Erica Garcia, MA, LPC

I have a Bachelor of Science in Nursing degree from the University of Texas at Austin. Very early in my nursing career, I found that my passion for serving people came most alive while comforting people’s emotional pain. I spent a short time doing psychiatric nursing before I was fortunate to be able to go back to school and complete my Master of Arts degree in Professional Counseling from Texas State University in 2005.

Since then, I have had experience counseling individuals, couples, groups and also doing corporate relational coaching. A significant amount of my early training and experience with couples was co leading couples’ intensives using Intimacy Therapy, a counseling model that works to address relational needs, uncover emotional pain, and ultimately create greater connection between partners and families.  Currently, my work with clients is mainly guided by Sue Johnson’s Emotionally Focused Therapy (EFT), which has been a natural progression from my earlier work.

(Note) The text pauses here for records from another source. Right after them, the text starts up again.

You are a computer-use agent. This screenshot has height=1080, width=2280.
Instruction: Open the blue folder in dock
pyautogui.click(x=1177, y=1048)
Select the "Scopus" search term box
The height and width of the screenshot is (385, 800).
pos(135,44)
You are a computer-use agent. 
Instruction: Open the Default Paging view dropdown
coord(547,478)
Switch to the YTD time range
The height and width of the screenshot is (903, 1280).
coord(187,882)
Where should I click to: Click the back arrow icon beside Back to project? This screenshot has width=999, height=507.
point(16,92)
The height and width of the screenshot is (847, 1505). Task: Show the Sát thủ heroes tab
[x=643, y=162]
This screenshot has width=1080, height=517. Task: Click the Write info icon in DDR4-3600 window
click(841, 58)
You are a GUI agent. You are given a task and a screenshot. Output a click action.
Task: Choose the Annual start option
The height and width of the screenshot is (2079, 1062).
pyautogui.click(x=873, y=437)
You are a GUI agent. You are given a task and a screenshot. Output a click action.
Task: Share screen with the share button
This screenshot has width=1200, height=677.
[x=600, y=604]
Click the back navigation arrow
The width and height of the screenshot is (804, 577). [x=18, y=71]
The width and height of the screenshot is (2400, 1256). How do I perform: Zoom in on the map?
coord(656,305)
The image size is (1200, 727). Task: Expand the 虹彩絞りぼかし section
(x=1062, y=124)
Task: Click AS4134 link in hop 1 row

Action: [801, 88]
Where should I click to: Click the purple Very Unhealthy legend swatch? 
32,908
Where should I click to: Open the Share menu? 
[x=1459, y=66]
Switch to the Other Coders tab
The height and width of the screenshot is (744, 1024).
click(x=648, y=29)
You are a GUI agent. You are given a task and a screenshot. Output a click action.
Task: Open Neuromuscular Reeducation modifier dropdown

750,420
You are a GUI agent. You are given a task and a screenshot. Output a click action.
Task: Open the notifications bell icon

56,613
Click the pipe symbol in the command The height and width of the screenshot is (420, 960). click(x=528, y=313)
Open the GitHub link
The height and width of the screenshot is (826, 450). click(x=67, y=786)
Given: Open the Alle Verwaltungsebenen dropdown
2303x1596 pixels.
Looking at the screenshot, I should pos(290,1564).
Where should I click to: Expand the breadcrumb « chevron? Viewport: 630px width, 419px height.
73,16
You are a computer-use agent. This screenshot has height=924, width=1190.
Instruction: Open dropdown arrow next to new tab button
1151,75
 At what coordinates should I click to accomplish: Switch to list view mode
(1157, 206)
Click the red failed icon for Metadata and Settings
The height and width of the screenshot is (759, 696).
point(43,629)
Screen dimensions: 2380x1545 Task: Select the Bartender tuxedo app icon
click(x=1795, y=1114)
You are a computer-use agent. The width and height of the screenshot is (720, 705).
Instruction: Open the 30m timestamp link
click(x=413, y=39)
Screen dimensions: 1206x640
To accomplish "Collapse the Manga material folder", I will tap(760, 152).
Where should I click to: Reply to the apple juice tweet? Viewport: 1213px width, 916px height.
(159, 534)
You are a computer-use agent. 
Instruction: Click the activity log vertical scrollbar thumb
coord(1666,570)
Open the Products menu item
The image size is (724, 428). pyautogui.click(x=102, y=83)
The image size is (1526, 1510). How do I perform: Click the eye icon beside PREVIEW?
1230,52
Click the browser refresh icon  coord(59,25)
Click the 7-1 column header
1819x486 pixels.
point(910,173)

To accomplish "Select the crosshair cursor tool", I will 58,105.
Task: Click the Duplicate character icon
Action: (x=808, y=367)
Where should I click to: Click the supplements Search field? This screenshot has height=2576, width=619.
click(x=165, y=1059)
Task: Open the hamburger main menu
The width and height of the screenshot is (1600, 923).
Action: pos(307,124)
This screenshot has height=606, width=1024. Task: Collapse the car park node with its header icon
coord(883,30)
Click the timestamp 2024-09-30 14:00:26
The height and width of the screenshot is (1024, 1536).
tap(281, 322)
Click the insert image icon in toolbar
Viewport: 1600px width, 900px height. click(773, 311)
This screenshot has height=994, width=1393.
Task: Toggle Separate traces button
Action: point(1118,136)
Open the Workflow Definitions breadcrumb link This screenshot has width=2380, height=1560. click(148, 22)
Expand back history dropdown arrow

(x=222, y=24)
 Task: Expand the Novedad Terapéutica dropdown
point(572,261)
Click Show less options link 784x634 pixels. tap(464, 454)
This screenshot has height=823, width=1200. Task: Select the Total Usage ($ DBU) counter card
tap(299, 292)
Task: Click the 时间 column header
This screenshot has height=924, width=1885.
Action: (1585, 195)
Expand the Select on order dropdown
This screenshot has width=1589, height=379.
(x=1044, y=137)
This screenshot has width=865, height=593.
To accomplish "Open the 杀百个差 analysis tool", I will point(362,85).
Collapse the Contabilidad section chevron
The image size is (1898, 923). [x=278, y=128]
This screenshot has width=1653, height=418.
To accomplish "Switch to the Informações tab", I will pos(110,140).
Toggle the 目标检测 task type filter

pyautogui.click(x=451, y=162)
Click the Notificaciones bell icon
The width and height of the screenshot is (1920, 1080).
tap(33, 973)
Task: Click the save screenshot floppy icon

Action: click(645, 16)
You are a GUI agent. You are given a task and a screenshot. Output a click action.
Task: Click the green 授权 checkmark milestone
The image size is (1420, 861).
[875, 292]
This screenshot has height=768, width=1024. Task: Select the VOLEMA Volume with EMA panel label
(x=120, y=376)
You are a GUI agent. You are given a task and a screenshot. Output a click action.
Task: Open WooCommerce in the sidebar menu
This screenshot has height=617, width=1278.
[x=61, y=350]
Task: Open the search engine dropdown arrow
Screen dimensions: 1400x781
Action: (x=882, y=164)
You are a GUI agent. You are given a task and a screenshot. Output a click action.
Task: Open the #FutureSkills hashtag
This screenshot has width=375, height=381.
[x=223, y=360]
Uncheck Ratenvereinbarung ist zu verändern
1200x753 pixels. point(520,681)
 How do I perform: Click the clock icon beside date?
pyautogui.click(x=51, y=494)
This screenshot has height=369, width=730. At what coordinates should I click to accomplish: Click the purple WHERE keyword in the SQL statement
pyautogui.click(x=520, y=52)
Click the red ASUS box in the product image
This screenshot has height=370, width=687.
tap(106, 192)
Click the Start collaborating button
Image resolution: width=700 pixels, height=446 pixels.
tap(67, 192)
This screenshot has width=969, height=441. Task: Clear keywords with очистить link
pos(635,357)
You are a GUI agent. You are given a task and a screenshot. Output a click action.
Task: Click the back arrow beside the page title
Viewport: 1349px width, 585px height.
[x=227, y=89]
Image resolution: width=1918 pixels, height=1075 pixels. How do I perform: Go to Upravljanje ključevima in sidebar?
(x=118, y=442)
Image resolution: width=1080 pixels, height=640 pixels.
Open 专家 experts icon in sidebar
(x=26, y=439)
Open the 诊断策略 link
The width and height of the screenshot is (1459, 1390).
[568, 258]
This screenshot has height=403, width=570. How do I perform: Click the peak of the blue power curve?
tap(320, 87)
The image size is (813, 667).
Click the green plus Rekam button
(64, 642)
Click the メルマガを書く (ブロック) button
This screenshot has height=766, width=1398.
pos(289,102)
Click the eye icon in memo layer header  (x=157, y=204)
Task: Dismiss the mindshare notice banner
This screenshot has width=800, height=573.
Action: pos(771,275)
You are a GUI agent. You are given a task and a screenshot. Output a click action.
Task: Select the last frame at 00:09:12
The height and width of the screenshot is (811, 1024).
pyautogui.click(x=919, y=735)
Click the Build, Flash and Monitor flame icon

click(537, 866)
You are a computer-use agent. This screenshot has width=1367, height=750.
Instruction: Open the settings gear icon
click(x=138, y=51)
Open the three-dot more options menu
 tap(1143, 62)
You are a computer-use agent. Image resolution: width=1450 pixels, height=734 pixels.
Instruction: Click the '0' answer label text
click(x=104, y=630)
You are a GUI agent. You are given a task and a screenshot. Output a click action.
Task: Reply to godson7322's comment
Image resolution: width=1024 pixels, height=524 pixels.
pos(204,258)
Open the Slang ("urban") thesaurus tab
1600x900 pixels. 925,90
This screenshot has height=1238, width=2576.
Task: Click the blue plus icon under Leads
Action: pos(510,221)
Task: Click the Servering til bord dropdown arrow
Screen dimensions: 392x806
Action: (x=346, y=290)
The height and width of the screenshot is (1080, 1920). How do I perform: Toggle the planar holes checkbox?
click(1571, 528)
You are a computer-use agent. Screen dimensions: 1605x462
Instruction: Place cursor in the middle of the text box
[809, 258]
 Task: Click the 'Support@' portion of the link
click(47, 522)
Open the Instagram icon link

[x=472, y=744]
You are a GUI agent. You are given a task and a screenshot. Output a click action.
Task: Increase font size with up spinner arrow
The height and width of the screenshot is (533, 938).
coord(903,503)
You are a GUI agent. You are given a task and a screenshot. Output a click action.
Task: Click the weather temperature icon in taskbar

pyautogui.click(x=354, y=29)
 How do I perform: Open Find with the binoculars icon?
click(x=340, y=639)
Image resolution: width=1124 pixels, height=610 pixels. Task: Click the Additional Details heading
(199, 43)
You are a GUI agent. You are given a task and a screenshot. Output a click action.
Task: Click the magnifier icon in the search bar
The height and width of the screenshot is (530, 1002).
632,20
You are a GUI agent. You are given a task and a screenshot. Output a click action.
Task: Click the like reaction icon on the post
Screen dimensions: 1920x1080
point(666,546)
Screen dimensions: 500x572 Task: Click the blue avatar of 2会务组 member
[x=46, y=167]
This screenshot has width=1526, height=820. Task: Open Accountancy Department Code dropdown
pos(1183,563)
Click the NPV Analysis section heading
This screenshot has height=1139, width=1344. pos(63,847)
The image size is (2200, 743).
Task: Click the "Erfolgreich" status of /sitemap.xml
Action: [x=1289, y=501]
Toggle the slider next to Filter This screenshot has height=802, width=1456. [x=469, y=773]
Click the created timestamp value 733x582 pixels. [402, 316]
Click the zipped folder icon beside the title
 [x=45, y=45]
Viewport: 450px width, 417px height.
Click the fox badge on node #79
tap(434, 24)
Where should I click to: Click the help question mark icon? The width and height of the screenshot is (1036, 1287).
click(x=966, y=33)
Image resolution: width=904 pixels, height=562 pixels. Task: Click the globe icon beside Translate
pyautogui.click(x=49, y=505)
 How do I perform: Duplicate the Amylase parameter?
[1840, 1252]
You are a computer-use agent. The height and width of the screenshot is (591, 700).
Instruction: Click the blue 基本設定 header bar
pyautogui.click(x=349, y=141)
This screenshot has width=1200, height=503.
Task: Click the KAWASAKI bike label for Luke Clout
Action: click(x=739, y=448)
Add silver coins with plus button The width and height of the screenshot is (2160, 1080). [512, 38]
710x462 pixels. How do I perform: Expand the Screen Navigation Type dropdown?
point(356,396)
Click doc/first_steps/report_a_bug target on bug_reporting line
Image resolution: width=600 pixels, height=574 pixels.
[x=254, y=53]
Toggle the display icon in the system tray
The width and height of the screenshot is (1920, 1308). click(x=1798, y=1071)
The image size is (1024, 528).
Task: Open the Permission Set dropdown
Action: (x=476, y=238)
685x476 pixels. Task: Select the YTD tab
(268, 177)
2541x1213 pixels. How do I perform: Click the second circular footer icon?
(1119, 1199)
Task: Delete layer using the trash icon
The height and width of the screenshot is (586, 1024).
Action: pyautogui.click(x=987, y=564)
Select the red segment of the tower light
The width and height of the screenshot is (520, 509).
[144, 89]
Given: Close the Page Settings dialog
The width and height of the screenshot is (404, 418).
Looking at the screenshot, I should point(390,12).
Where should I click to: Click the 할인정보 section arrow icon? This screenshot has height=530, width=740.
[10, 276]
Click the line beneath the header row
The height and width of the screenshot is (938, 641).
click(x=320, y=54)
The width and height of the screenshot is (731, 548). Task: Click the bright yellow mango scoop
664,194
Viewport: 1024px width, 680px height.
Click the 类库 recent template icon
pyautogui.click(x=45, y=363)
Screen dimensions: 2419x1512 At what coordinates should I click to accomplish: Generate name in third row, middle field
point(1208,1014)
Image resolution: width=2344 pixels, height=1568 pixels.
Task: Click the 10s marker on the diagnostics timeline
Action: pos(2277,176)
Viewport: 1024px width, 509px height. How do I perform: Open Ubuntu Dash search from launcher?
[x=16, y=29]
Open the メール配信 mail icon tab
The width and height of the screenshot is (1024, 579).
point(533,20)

I believe that our earliest relationships and life experiences impact how we see the world and how we “do relationships”. Although it may not always be apparent, the pain from those past experiences can show up in our current relationships and prevent the secure, loving relationships that we long for. We might find ourselves in cycles that are hard to break.

I wish that everyone had a friend or family member to share their deepest pain and struggles. However, it’s very common for individuals to feel alone and afraid, even when there are others around. This is where I hope to help. I strive to provide a nonjudgmental environment of acceptance and empathy, a place to practice letting yourself be seen and known.

Many people come to therapy to address unhealed pain from childhood that is impacting current relationships. They come with heavy hearts that need relief. Some come with goals of self-awareness, authenticity, trust and increasing intimacy in their relationships. Other reasons include past or recent trauma, depression, anxiety, parenting struggles and loneliness.

I, too, have been on my own journey of healing and strengthening my relationships. I have been married since 2002 and have two children. I credit my husband’s and my own participation in therapy for our continued growth as individuals and partners.